[[ Given information open ]]

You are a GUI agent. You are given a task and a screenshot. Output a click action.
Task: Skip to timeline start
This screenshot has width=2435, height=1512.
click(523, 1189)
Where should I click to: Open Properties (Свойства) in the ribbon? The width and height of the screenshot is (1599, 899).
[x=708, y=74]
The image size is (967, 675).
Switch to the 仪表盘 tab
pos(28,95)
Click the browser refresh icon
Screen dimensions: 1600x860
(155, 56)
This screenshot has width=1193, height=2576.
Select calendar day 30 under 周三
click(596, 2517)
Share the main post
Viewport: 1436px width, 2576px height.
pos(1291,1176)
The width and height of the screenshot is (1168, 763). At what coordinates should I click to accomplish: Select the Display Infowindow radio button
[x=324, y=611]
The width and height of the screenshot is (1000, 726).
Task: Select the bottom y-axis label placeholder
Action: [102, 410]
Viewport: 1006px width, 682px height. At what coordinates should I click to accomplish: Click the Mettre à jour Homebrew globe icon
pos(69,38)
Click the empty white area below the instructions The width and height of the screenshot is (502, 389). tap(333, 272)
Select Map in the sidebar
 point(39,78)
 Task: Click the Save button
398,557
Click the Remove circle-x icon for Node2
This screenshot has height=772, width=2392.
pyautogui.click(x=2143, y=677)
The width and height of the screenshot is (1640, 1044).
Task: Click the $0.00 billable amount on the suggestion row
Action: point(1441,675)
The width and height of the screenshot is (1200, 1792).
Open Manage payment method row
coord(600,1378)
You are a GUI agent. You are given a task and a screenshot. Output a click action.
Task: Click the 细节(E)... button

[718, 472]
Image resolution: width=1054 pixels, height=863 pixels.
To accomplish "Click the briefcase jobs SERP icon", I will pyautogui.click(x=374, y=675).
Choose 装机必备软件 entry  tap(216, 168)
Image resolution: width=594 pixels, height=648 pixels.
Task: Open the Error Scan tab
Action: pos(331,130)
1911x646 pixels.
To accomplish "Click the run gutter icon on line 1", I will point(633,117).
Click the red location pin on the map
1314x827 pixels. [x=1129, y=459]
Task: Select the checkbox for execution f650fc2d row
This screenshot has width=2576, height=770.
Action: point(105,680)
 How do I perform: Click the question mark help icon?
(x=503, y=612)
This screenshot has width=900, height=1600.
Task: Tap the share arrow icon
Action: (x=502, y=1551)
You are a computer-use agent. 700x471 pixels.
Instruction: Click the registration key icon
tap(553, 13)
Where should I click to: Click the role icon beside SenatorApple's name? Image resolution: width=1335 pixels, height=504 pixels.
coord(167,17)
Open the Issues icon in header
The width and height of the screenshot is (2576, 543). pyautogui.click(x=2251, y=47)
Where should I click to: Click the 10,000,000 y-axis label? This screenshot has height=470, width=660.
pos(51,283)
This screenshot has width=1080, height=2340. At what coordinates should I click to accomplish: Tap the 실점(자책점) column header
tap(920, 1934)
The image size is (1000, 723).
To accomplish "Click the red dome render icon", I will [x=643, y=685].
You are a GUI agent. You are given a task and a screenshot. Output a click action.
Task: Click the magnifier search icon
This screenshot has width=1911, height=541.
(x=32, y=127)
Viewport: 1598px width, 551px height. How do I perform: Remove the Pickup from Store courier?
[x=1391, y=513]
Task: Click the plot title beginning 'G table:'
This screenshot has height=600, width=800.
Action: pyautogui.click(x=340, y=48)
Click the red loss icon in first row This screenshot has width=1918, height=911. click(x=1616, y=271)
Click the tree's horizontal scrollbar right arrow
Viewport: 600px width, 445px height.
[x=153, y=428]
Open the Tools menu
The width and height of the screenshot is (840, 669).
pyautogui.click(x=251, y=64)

[[ Given information closed ]]

Every entry above needs to be duplicated exactly.

Expected output
You are a GUI agent. You are given a task and a screenshot. Output a click action.
Task: Skip to timeline start
This screenshot has width=2435, height=1512.
click(523, 1189)
Where should I click to: Open Properties (Свойства) in the ribbon? The width and height of the screenshot is (1599, 899).
[x=708, y=74]
The image size is (967, 675).
Switch to the 仪表盘 tab
pos(28,95)
Click the browser refresh icon
Screen dimensions: 1600x860
(155, 56)
This screenshot has width=1193, height=2576.
Select calendar day 30 under 周三
click(596, 2517)
Share the main post
Viewport: 1436px width, 2576px height.
pos(1291,1176)
The width and height of the screenshot is (1168, 763). At what coordinates should I click to accomplish: Select the Display Infowindow radio button
[x=324, y=611]
The width and height of the screenshot is (1000, 726).
Task: Select the bottom y-axis label placeholder
Action: [102, 410]
Viewport: 1006px width, 682px height. At what coordinates should I click to accomplish: Click the Mettre à jour Homebrew globe icon
pos(69,38)
Click the empty white area below the instructions The width and height of the screenshot is (502, 389). tap(333, 272)
Select Map in the sidebar
 point(39,78)
 Task: Click the Save button
398,557
Click the Remove circle-x icon for Node2
This screenshot has height=772, width=2392.
pyautogui.click(x=2143, y=677)
The width and height of the screenshot is (1640, 1044).
Task: Click the $0.00 billable amount on the suggestion row
Action: point(1441,675)
The width and height of the screenshot is (1200, 1792).
Open Manage payment method row
coord(600,1378)
You are a GUI agent. You are given a task and a screenshot. Output a click action.
Task: Click the 细节(E)... button

[718, 472]
Image resolution: width=1054 pixels, height=863 pixels.
To accomplish "Click the briefcase jobs SERP icon", I will pyautogui.click(x=374, y=675).
Choose 装机必备软件 entry  tap(216, 168)
Image resolution: width=594 pixels, height=648 pixels.
Task: Open the Error Scan tab
Action: pos(331,130)
1911x646 pixels.
To accomplish "Click the run gutter icon on line 1", I will point(633,117).
Click the red location pin on the map
1314x827 pixels. [x=1129, y=459]
Task: Select the checkbox for execution f650fc2d row
This screenshot has width=2576, height=770.
Action: point(105,680)
 How do I perform: Click the question mark help icon?
(x=503, y=612)
This screenshot has width=900, height=1600.
Task: Tap the share arrow icon
Action: (x=502, y=1551)
You are a computer-use agent. 700x471 pixels.
Instruction: Click the registration key icon
tap(553, 13)
Where should I click to: Click the role icon beside SenatorApple's name? Image resolution: width=1335 pixels, height=504 pixels.
coord(167,17)
Open the Issues icon in header
The width and height of the screenshot is (2576, 543). pyautogui.click(x=2251, y=47)
Where should I click to: Click the 10,000,000 y-axis label? This screenshot has height=470, width=660.
pos(51,283)
This screenshot has width=1080, height=2340. At what coordinates should I click to accomplish: Tap the 실점(자책점) column header
tap(920, 1934)
The image size is (1000, 723).
To accomplish "Click the red dome render icon", I will [x=643, y=685].
You are a GUI agent. You are given a task and a screenshot. Output a click action.
Task: Click the magnifier search icon
This screenshot has width=1911, height=541.
(x=32, y=127)
Viewport: 1598px width, 551px height. How do I perform: Remove the Pickup from Store courier?
[x=1391, y=513]
Task: Click the plot title beginning 'G table:'
This screenshot has height=600, width=800.
Action: pyautogui.click(x=340, y=48)
Click the red loss icon in first row This screenshot has width=1918, height=911. click(x=1616, y=271)
Click the tree's horizontal scrollbar right arrow
Viewport: 600px width, 445px height.
[x=153, y=428]
Open the Tools menu
The width and height of the screenshot is (840, 669).
pyautogui.click(x=251, y=64)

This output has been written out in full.